All lines holding the word "Exercise" are to be copied from the records beneath.

══ Provided material

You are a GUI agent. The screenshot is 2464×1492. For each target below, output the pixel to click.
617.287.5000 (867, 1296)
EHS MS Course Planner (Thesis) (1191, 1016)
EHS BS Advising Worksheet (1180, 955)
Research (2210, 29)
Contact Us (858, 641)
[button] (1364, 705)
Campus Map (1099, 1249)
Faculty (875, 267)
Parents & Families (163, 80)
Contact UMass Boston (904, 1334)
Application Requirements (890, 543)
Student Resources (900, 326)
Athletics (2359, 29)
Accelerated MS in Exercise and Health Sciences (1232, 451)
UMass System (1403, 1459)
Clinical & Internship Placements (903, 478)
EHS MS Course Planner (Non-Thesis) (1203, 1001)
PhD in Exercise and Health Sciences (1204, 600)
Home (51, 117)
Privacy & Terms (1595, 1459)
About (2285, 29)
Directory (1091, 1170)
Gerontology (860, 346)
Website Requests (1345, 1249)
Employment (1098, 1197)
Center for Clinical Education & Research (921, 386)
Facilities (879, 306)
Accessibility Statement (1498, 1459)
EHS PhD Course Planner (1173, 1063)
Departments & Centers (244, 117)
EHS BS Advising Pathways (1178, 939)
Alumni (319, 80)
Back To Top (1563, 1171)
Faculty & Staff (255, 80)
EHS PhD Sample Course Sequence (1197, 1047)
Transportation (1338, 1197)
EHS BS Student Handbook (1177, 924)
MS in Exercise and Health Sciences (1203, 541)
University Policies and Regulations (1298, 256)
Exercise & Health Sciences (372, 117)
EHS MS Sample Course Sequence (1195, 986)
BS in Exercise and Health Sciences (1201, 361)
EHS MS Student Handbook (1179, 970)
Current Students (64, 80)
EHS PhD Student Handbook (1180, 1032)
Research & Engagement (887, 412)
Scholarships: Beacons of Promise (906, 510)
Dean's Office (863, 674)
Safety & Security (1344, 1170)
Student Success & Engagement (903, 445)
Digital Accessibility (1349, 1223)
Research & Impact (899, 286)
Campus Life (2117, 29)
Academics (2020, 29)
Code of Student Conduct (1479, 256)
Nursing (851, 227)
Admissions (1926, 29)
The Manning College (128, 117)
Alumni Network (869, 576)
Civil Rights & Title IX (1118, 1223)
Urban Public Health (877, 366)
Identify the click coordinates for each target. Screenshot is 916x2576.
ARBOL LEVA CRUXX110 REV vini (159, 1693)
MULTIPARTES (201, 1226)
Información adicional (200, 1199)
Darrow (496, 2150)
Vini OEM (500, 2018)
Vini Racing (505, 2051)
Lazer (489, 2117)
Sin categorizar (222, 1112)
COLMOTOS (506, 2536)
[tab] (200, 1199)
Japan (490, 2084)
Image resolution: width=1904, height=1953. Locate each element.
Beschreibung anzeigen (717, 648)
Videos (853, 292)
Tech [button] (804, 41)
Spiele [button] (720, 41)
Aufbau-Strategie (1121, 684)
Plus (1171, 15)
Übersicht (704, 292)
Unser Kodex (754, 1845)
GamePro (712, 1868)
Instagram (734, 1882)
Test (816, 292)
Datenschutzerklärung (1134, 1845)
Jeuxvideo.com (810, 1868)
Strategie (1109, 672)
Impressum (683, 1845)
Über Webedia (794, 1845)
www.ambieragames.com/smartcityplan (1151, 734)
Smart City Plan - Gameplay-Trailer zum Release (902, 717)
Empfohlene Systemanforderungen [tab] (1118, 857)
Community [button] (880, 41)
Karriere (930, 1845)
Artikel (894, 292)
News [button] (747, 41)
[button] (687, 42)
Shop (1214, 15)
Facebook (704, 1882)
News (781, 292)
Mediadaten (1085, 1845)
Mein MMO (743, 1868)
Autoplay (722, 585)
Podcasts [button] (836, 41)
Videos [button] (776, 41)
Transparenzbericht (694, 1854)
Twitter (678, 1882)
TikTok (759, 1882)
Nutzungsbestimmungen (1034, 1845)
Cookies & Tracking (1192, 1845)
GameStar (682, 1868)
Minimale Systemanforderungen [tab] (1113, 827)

════

• **Problem solution**:
Accelerated MS in Exercise and Health Sciences (1232, 451)
PhD in Exercise and Health Sciences (1204, 600)
MS in Exercise and Health Sciences (1203, 541)
Exercise & Health Sciences (372, 117)
BS in Exercise and Health Sciences (1201, 361)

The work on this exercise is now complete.